Un poco asustada por la brusquedad de Yoshino, Mako dejó de masticar. En ese preciso instante, Sari volvió del baño.

—¿Qué pasa? ¿De qué estabais hablando? —quiso saber mientras se quitaba las botas.

Normalmente, los restaurantes con tatami tienen zuecos o sandalias para los clientes que quieren ir al baño, pero Sari siempre se ponía sus propios zapatos. Decía que era una maniática de la limpieza y que no le gustaba compartir zapatos con los demás, pero Yoshino siempre dudó que fuera cierto.

—Creo que a esa chica, Suzuka Nakamachi, le gusta Masuo.

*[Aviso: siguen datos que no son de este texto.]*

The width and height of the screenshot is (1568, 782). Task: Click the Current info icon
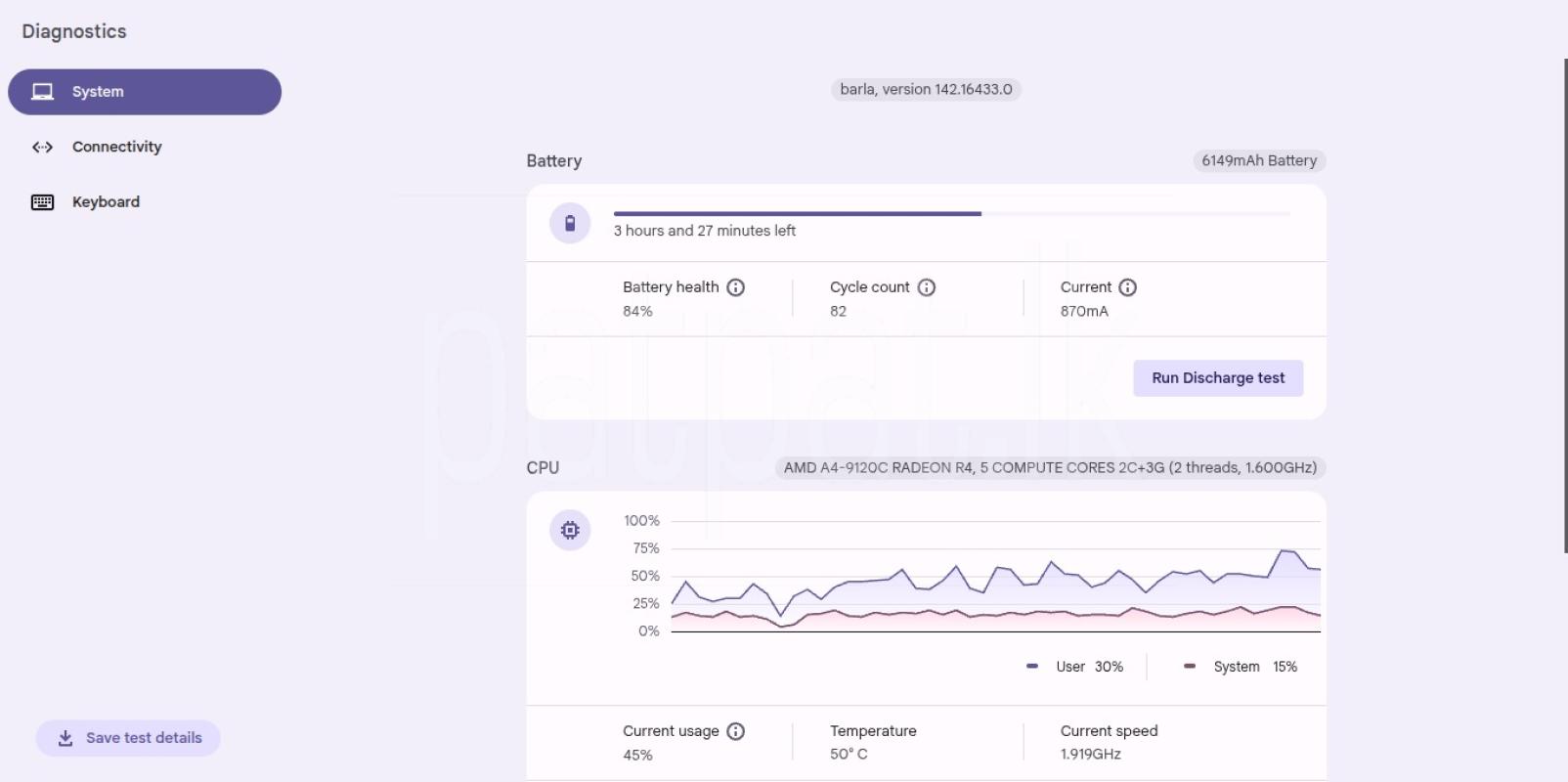click(1127, 287)
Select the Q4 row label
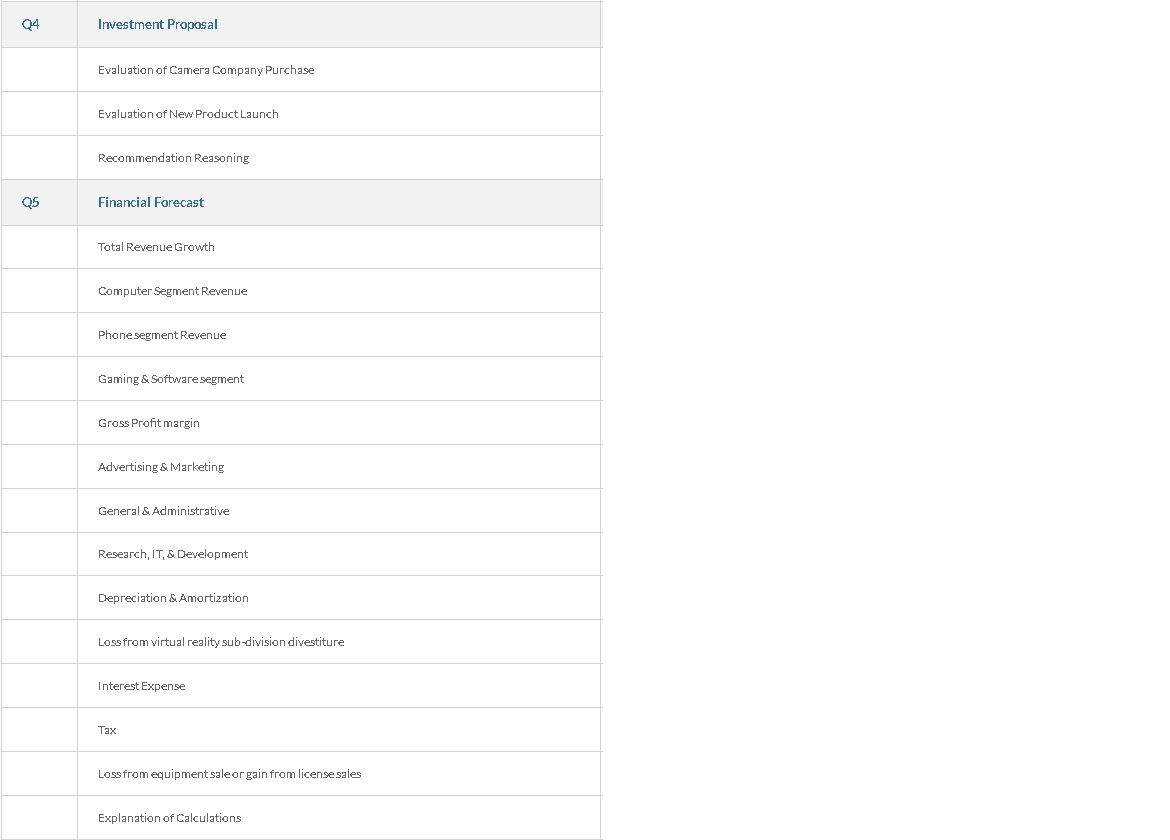 pos(31,25)
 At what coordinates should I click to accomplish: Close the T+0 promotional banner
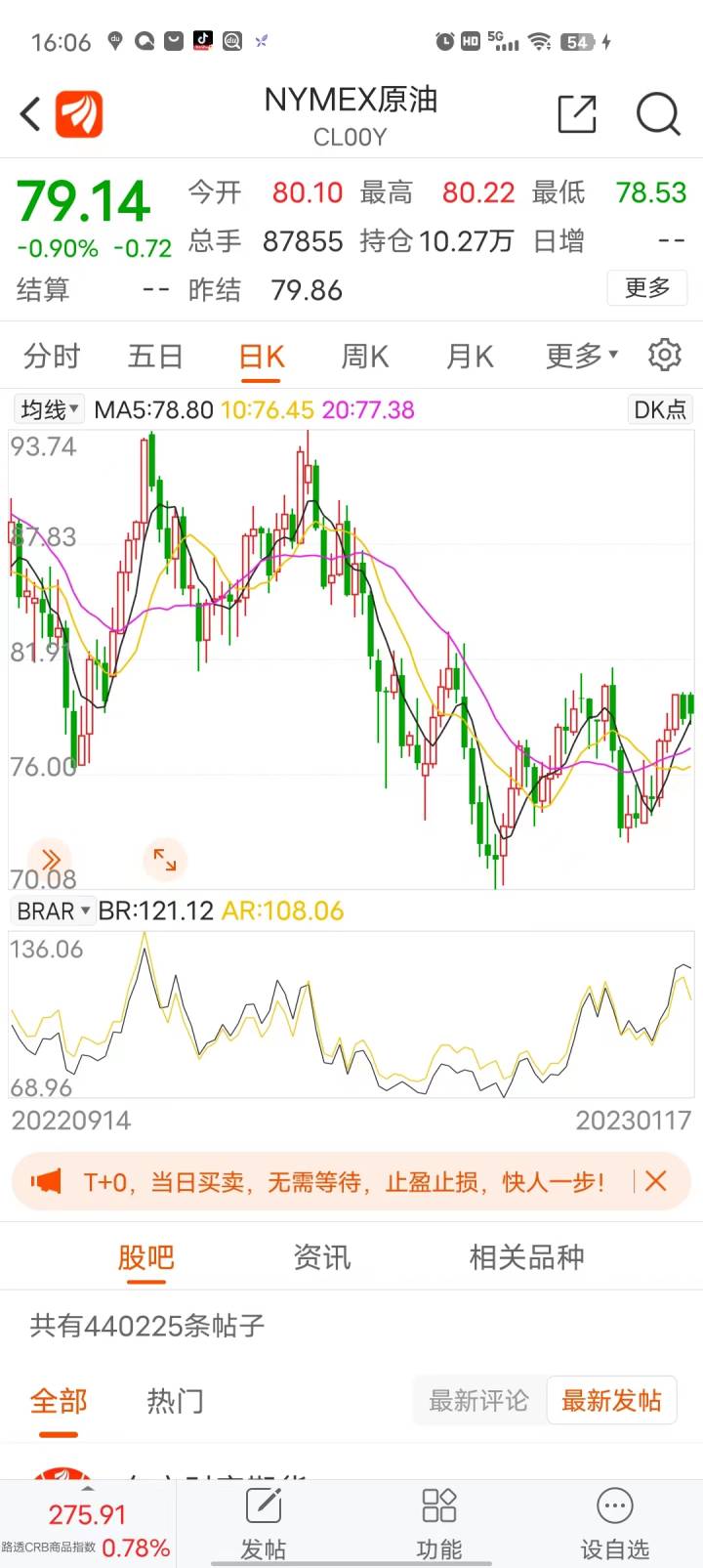pyautogui.click(x=656, y=1181)
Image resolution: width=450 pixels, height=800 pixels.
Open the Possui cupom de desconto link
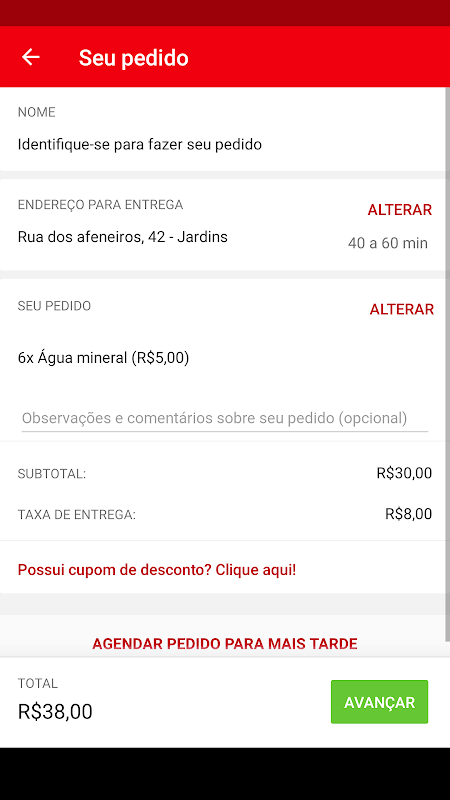pyautogui.click(x=157, y=570)
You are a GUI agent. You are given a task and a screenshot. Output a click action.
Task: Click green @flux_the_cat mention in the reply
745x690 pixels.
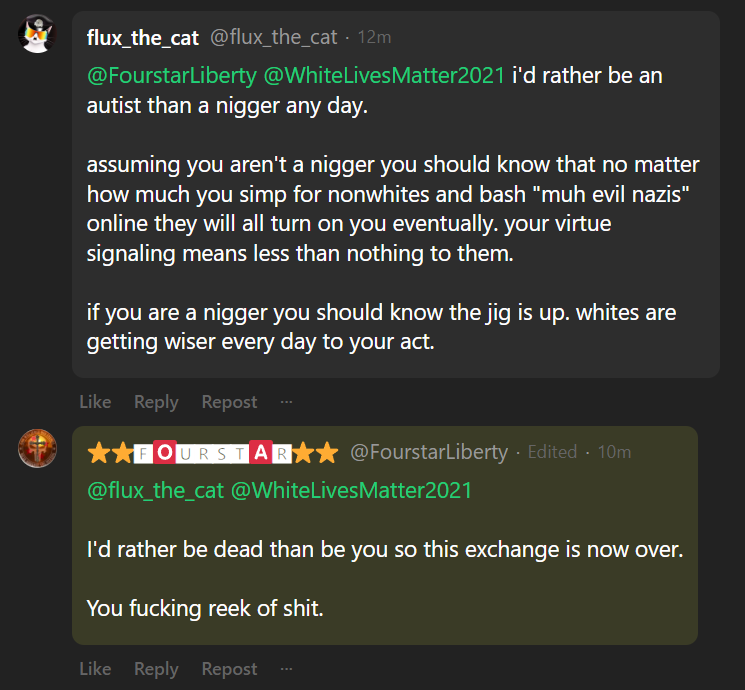click(154, 491)
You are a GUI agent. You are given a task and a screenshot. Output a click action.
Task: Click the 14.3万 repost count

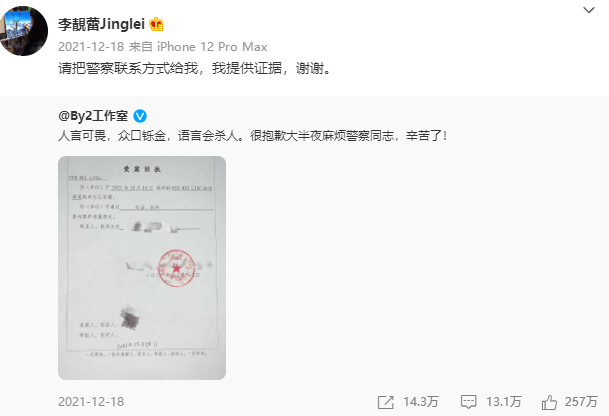(x=421, y=402)
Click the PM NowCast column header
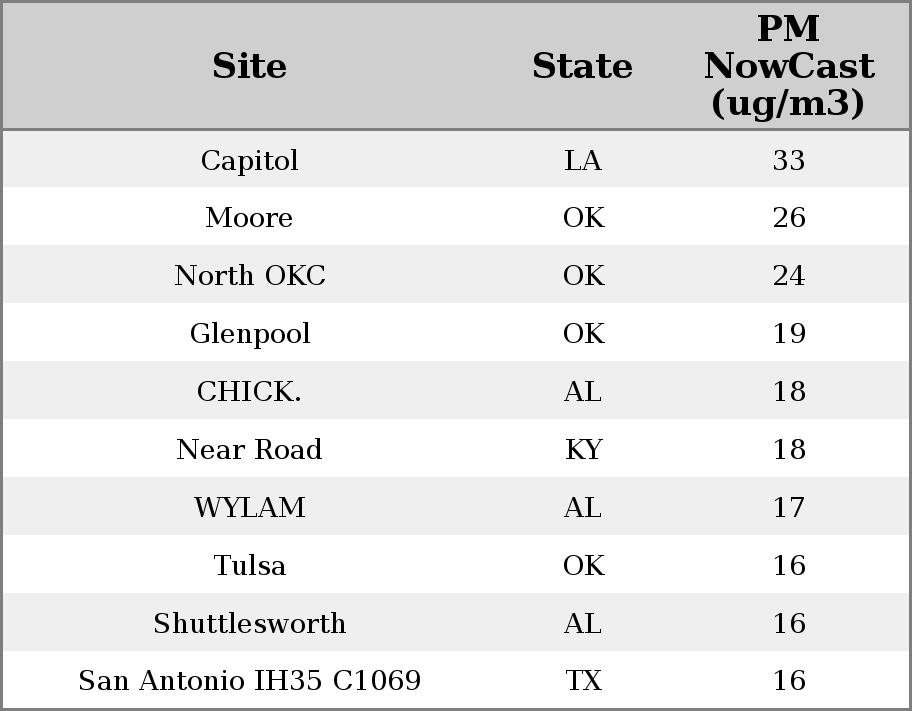Screen dimensions: 912x711 pos(788,66)
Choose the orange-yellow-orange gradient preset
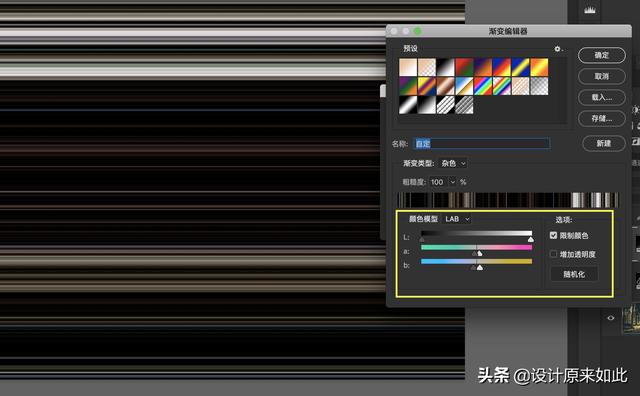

Seguro que me ve como una rival —le dijo Yoshino a Mako, que había vuelto a alargar los palillos hacia el cuenco de la ensalada de patata.

Fue una mentira improvisada y una maniobra de distracción al mismo tiempo. Si Suzuka llegara a descubrir la verdad gracias a su amigo, el que estudiaba con Masuo, Yoshino podría alegar que se lo había inventado porque estaba celosa de ella.

—¿En serio? —preguntó Sari, que había vuelto a sentarse en el tatami después de descalzarse y se mostraba ansiosa por cotillear.

Yoshino no la consideraba una chica maniática. Cuando Yoshino comía pan durante la cena, Sari siempre le pedía un bocado y alargaba la mano enseguida, y a veces usaba el mismo pañuelo durante varios días. Sari aseguraba que había salido con un chico en el instituto, pero Yoshino le había dicho a Mako que sospechaba que era mentira y que Sari aún no había perdido la virginidad.

En realidad, Sari tenía veintiún años y no había pasado ni una sola noche con un chico. A Yoshino y a Mako les había dicho que en la facultad no salió con nadie, pero que en el instituto mantuvo una relación de tres años con un chico del club de básquet. Si bien era cierto que el chico en cuestión iba con ella al instituto, nunca fue su novio, puesto que estuvo saliendo con otra chica durante tres años. Había sido, por decirlo así, un amor no correspondido. Afortunadamente, en Fukuoka nadie sabía la verdad sobre su pasado, y les había enseñado a sus amigas una única foto en la que salían los dos juntos el día de las jornadas de atletismo del instituto.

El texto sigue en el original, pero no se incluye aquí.